High potassium, or hyperkalemia, is treated according to the cause of the problem and the associated symptoms. When hyperkalemia results from too much acidity in the blood, called acidosis, baking soda can be prescribed. Bicarbonate of soda is commonly called baking soda because it is used as a leavening agent. However, baking soda, bicarbonate of soda, occurs naturally in all living things and helps organisms maintain the proper pH balance. When disease or disorder prevents the kidneys from removing excess potassium from the blood, the body's production of bicarbonate of soda can be insufficient to buffer the blood's acidity, resulting in acidosis.
Baking Soda as Base
Baking soda can relieve acidosis because it is a base and neutralizes acid in the blood. Individuals prone to kidney stone formation who have elevated potassium levels are sometimes prescribed a sodium citrate supplement such as Bicitra or sodium bicarbonate, according to James Buchanan Brady Urological Institute. Joyce C. Hollander, et al. in a 2006 American Family Physician's article indicates hyperkalemia related to certain types of renal failure and metabolic acidosis sometimes responds to treatment with 1/2 to 1 teaspoon of baking soda per day.
Baking soda is used by some athletes to increase muscular endurance for short periods of time.
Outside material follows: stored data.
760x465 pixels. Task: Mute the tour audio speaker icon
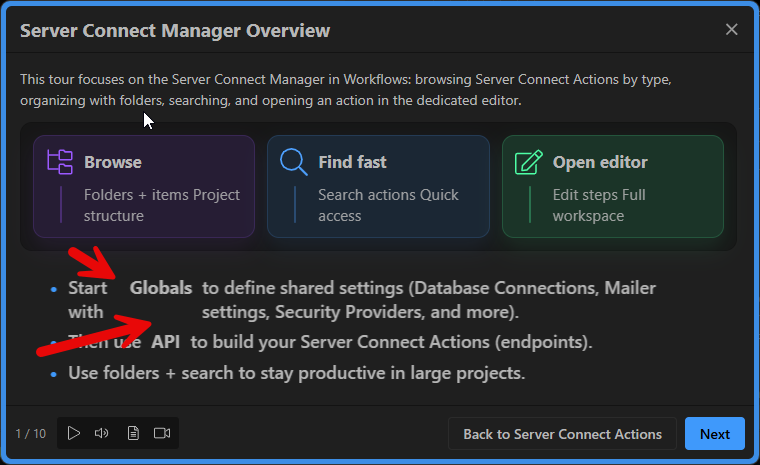click(101, 433)
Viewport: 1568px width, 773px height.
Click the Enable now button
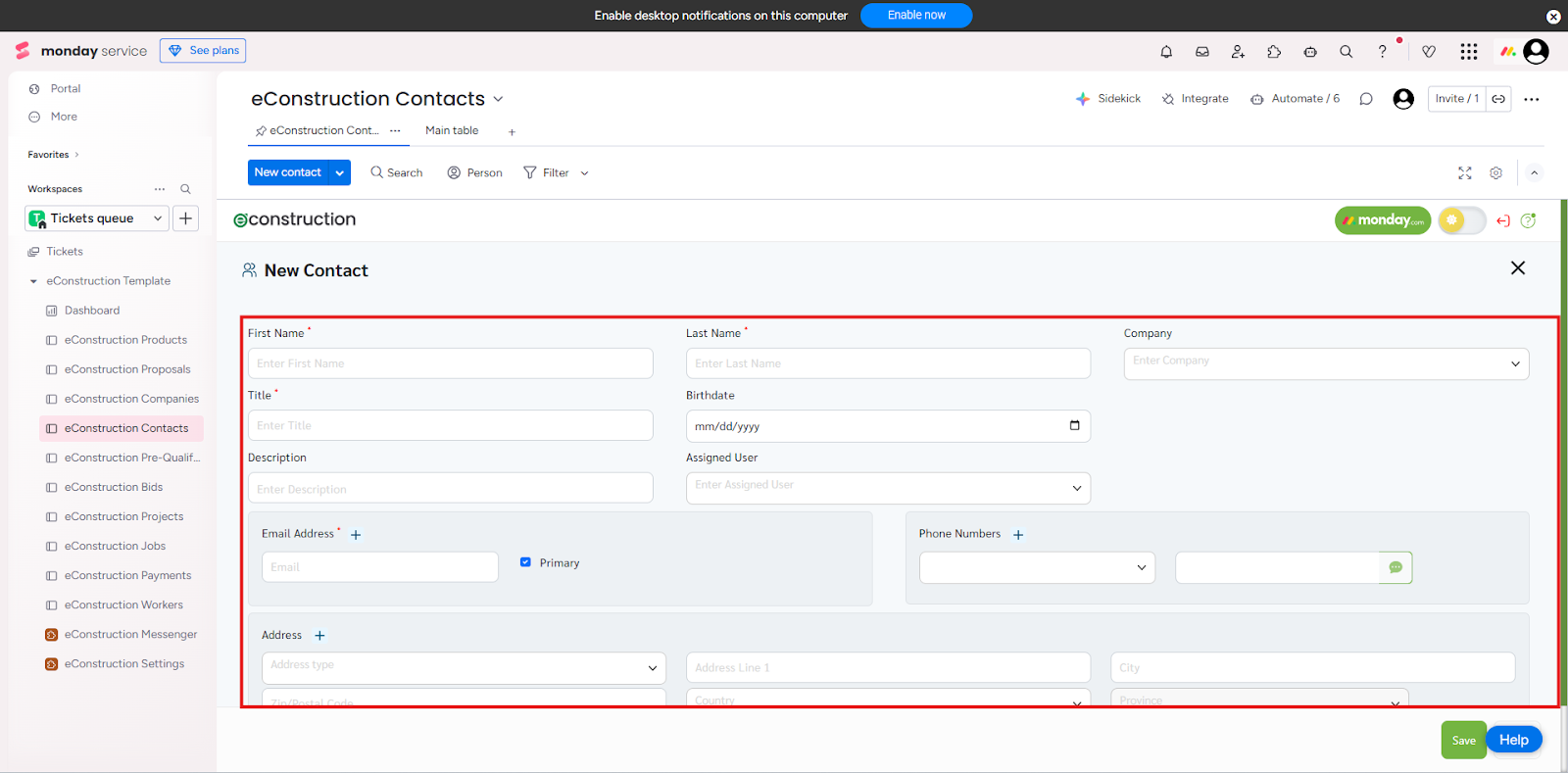tap(915, 16)
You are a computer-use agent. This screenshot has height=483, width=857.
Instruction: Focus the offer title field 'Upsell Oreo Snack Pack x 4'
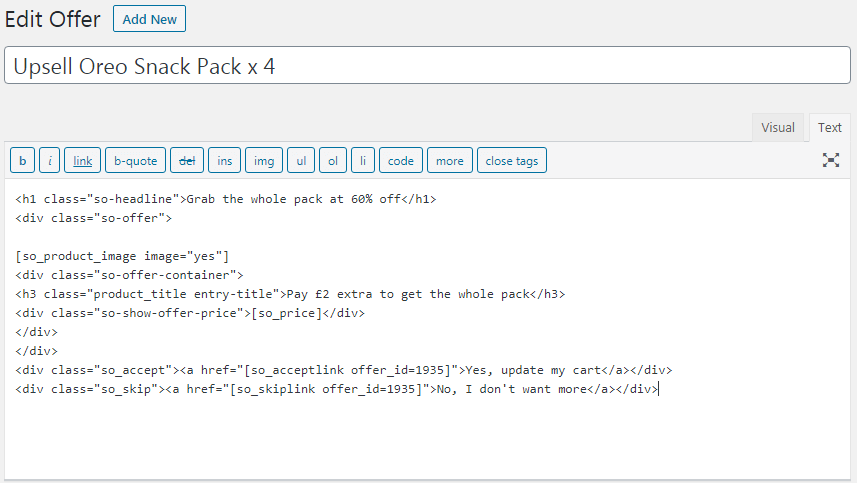427,66

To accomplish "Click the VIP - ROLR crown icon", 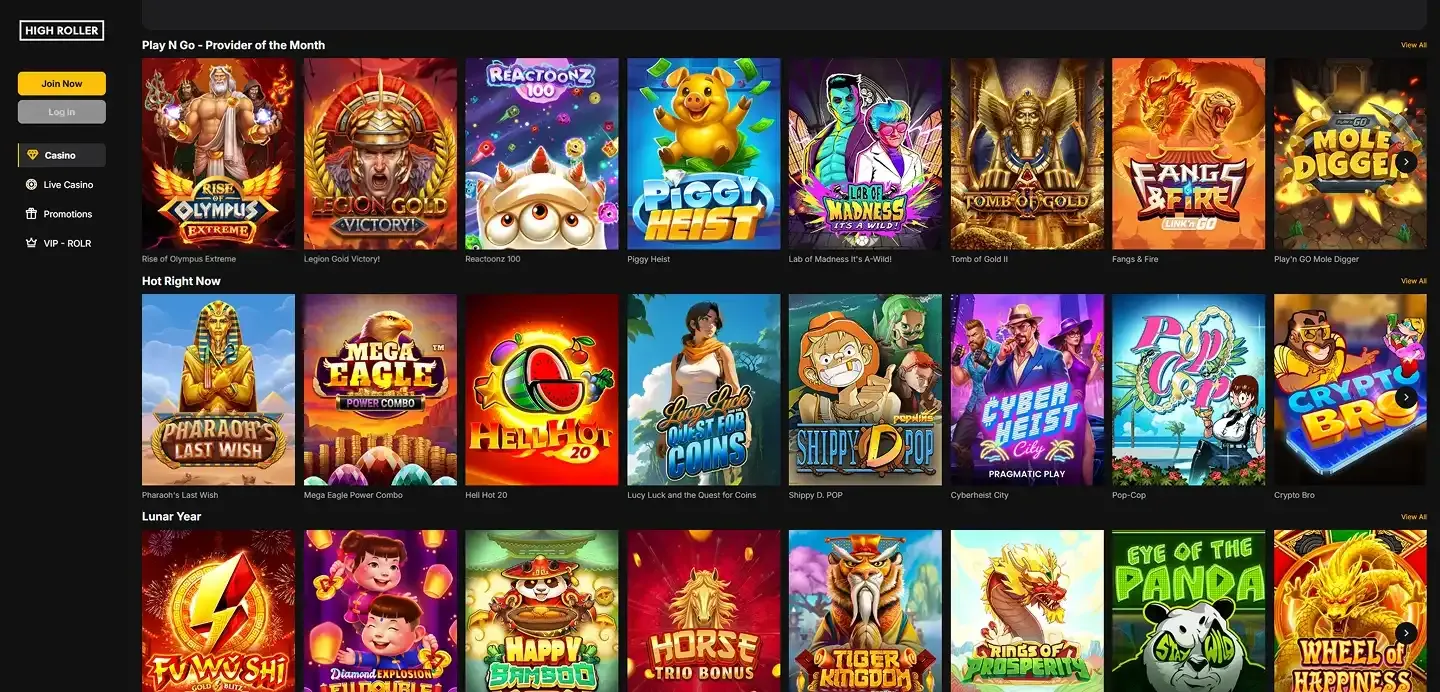I will click(x=32, y=243).
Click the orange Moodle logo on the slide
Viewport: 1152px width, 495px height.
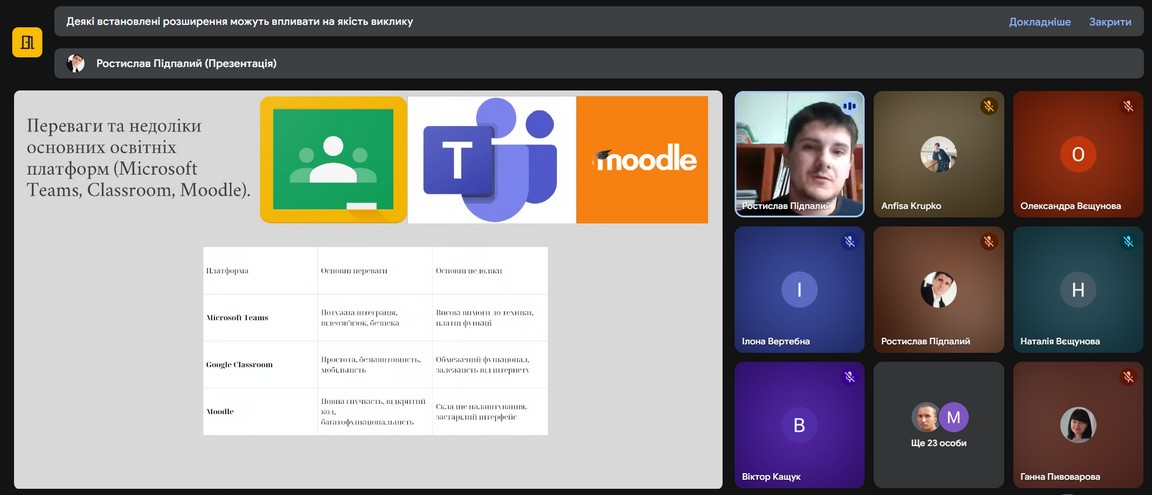[642, 160]
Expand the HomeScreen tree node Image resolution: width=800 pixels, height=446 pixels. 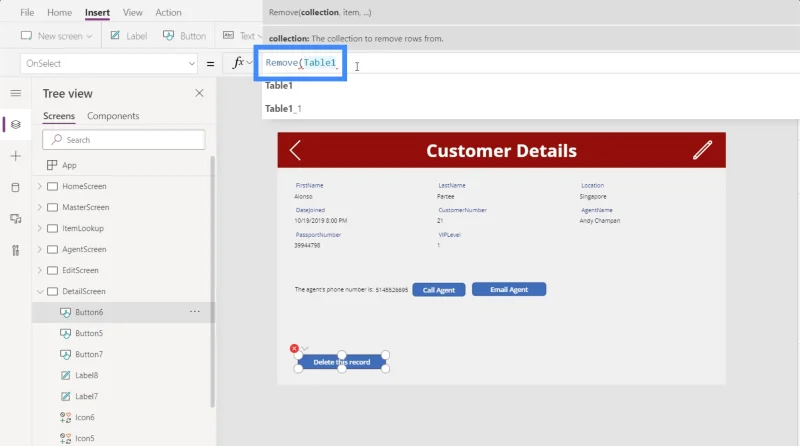[40, 186]
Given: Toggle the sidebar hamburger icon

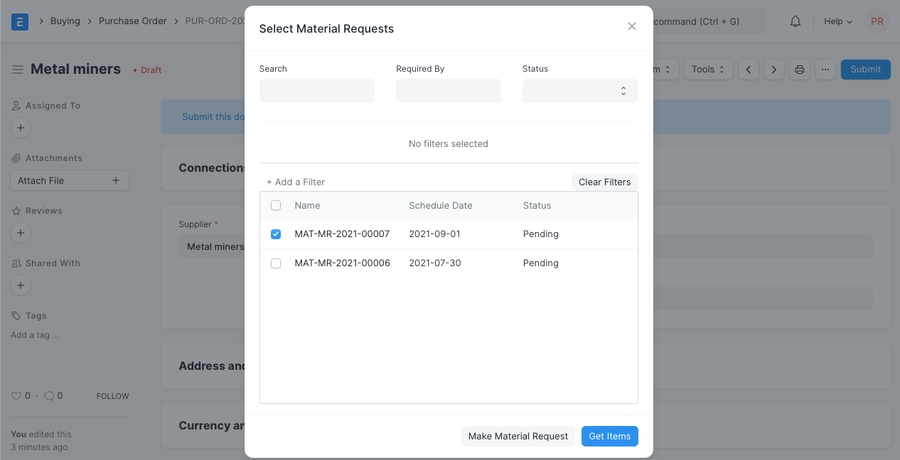Looking at the screenshot, I should (x=17, y=70).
Empirical evidence for the efficacy of baking soda, called soda loading, for athletic purposes, is contradictory, according to a report by Peak Performance. Benefits of neutralizing the blood through the use of soda are measured in seconds. However, taking baking soda to lower potassium and reduce muscle fatigue can result in a serious medical emergency. Symptoms of baking soda overdose are vomiting, constipation or diarrhea, muscle weakness and spasms, irritability and convulsions. Call the Poison Control Center immediately if soda overload is expected. Do not take baking soda without consulting your physician.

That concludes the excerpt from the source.